**Liste des enregistrements:**
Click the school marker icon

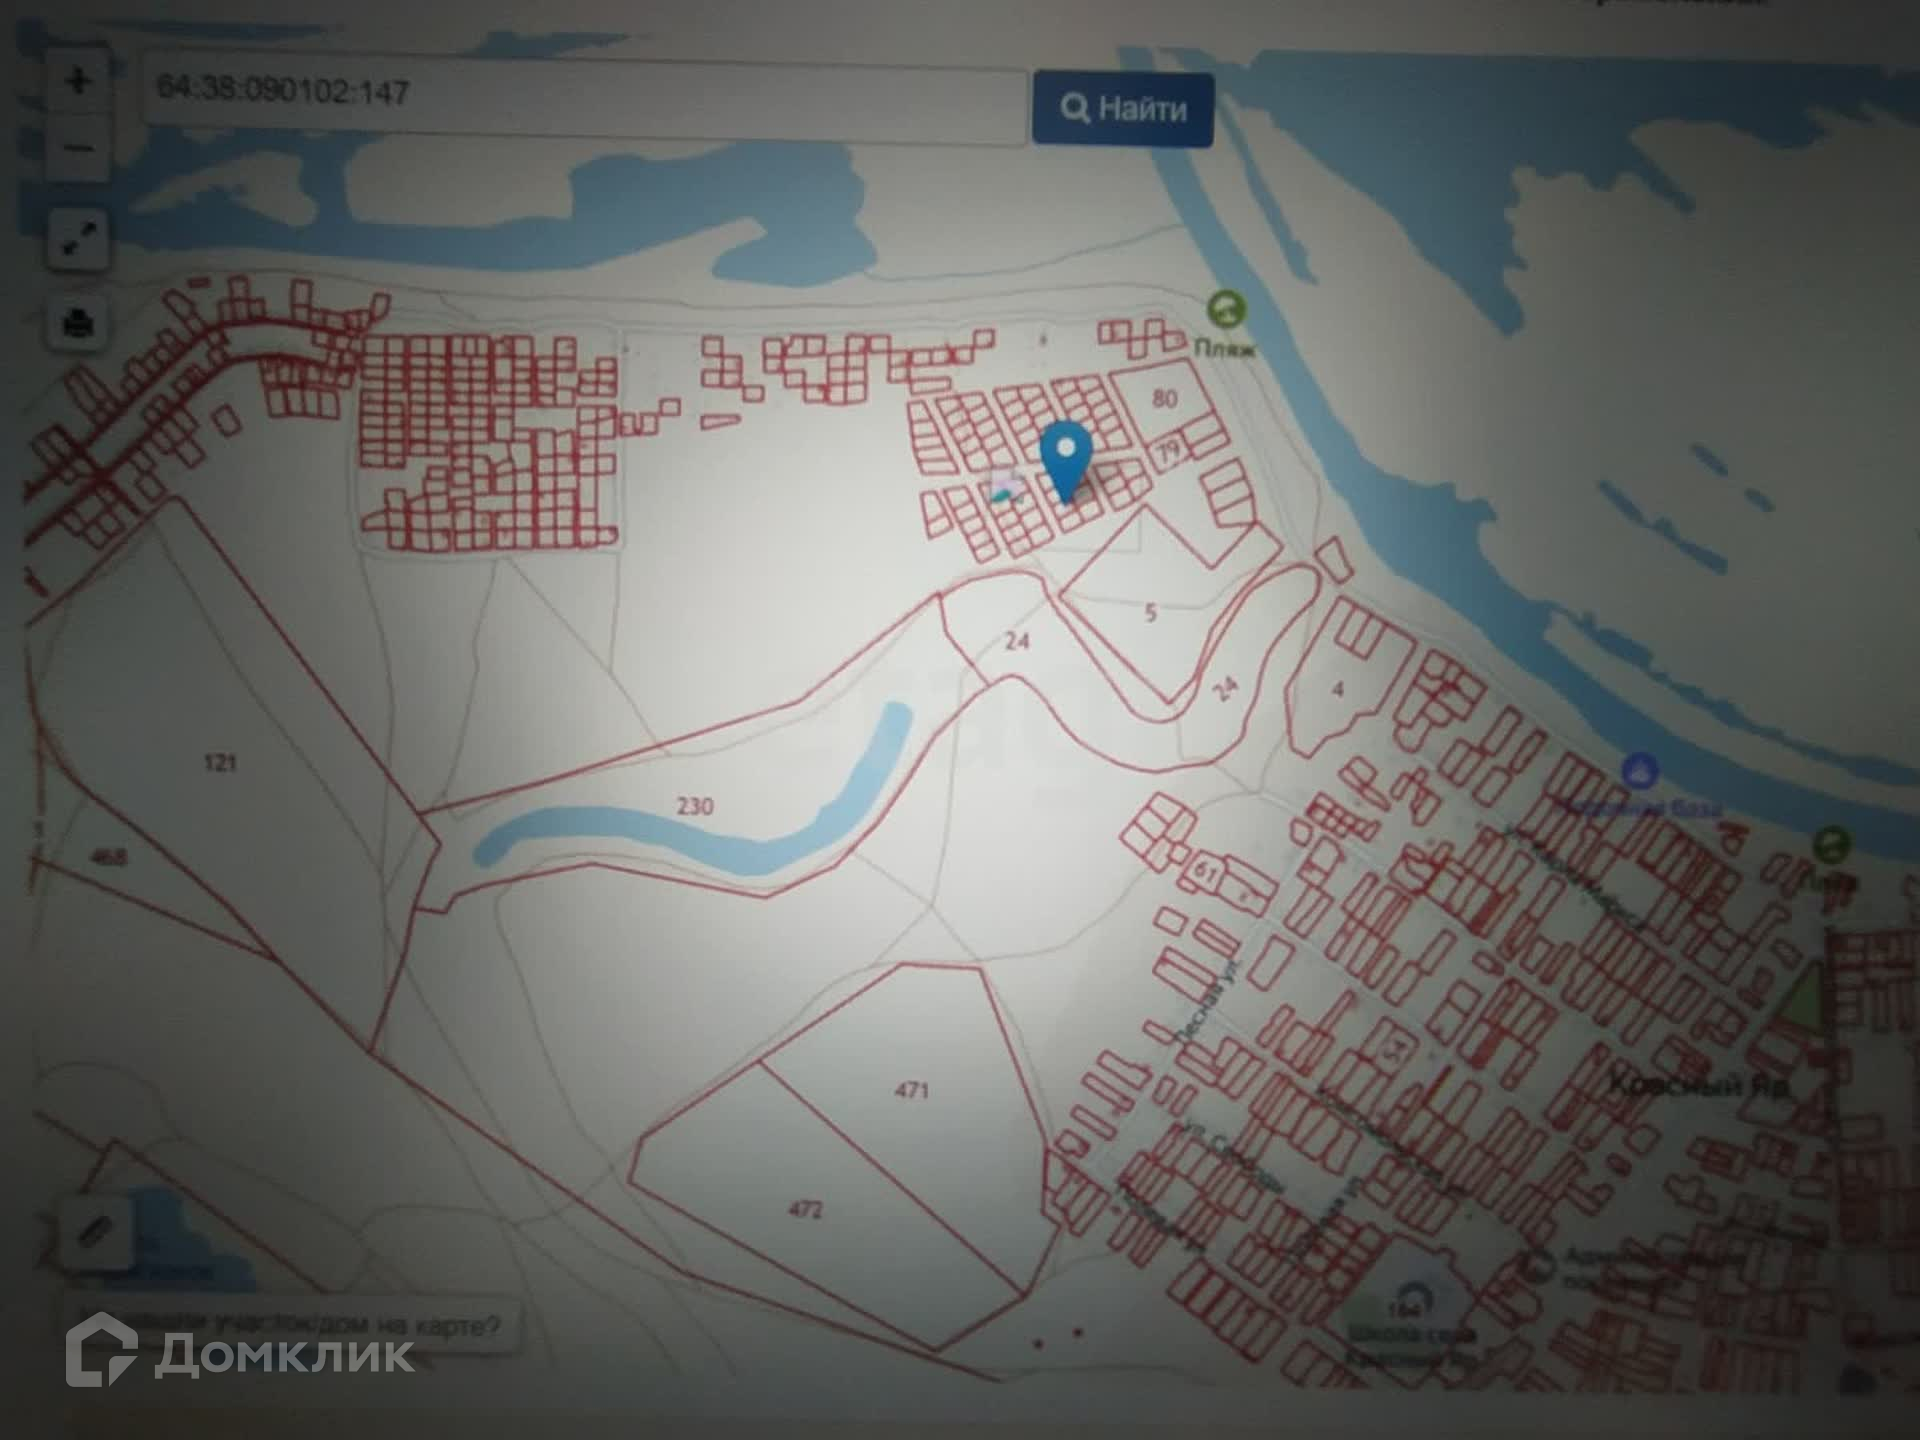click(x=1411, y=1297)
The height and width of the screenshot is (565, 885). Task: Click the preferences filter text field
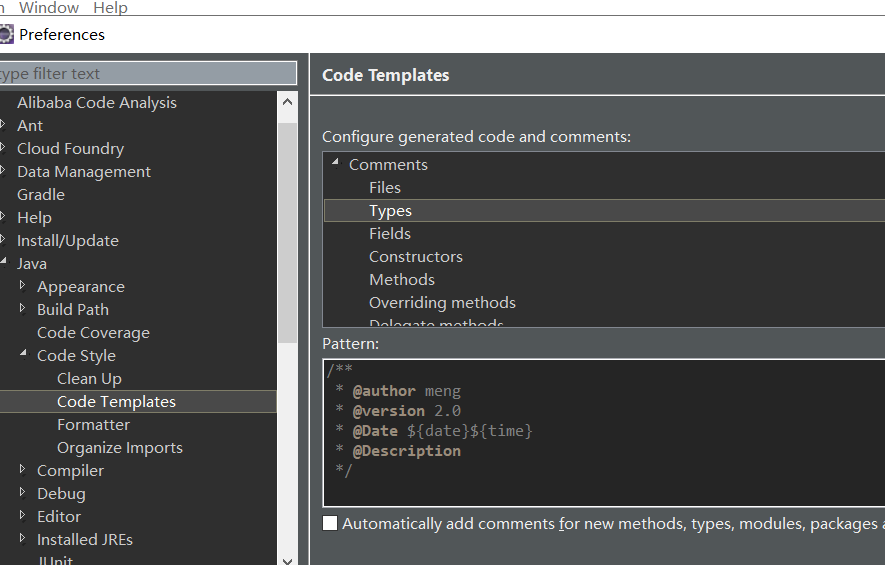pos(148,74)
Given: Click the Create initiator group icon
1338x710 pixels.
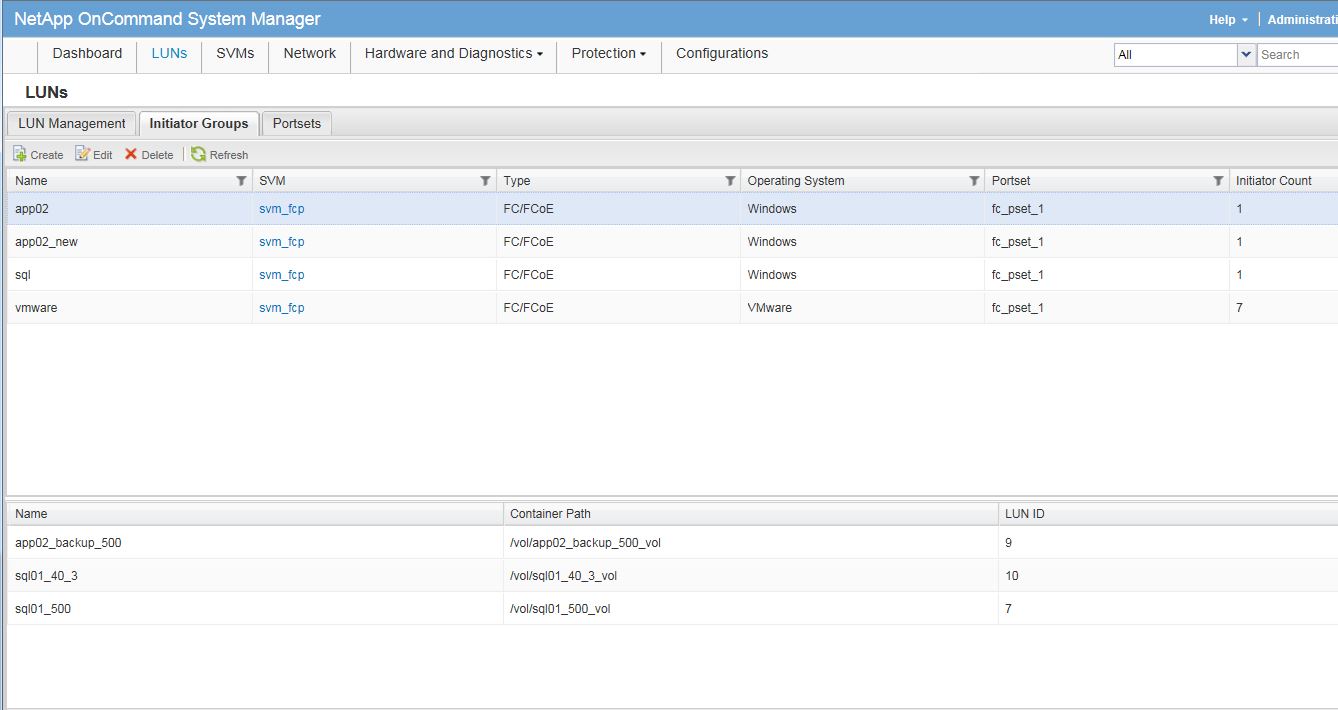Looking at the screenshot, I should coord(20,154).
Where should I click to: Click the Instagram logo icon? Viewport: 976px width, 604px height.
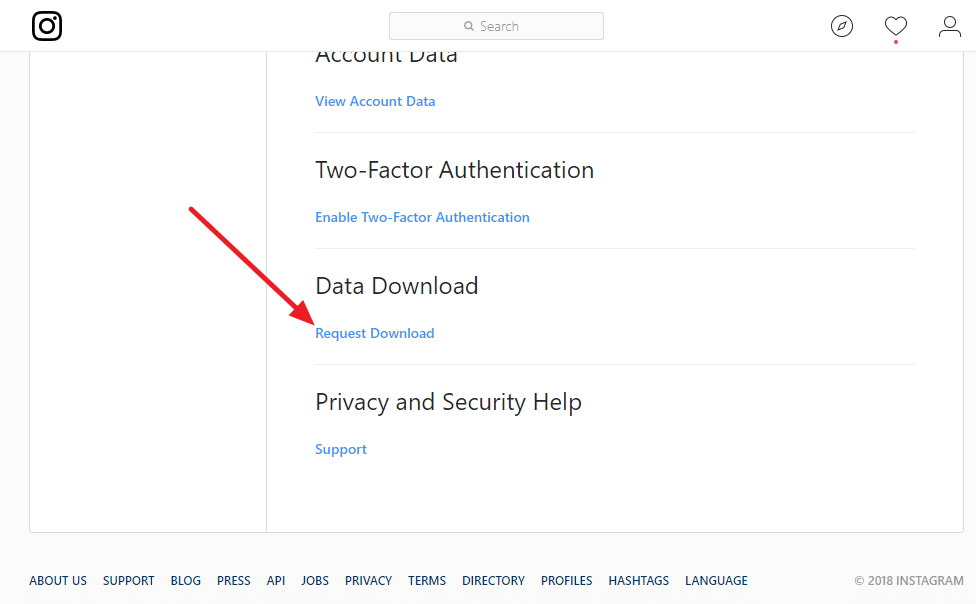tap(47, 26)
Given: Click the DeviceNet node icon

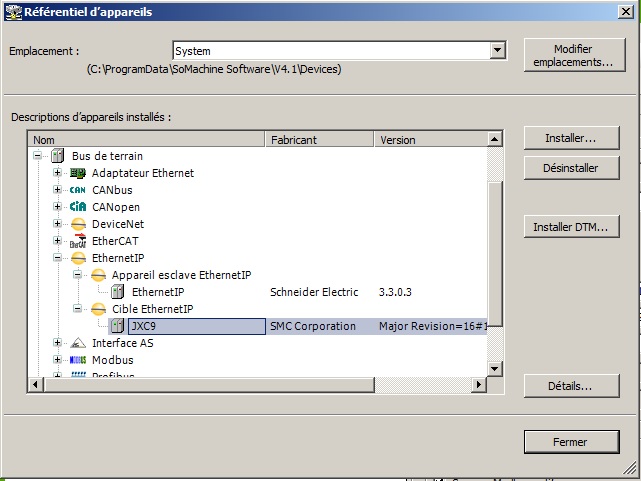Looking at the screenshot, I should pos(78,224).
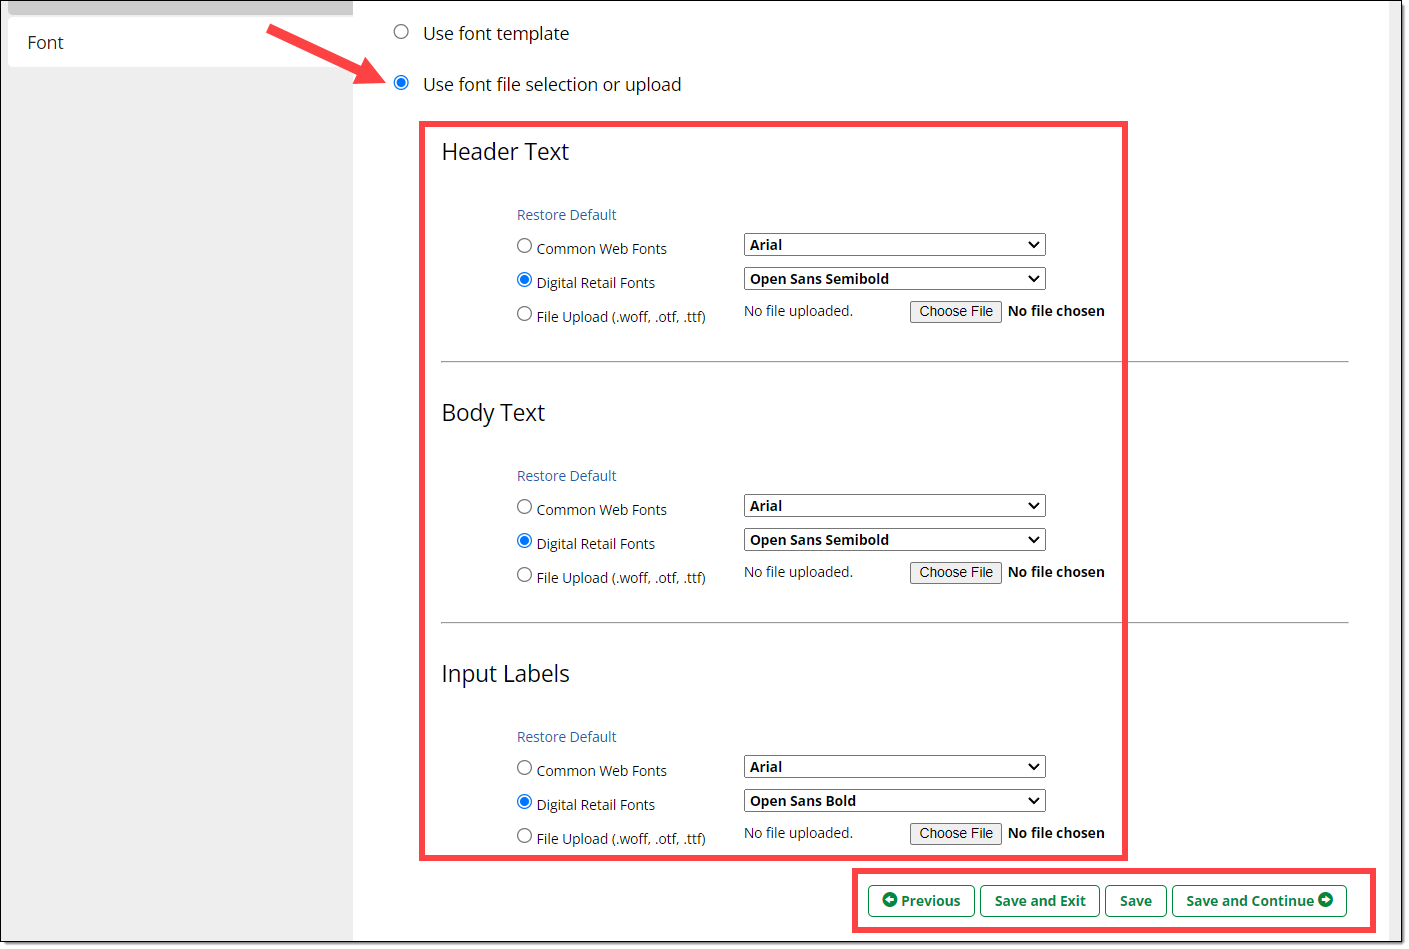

**Problème posé:** Quelles lignes des enregistrements ci-dessus contiennent le mot « width » ? Relevez-les toutes.

**Résultat obtenu:**
The height and width of the screenshot is (565, 885). Task: Click the preferences filter text field
Where should I click to: Click the Instagram logo icon? Viewport: 976px width, 604px height.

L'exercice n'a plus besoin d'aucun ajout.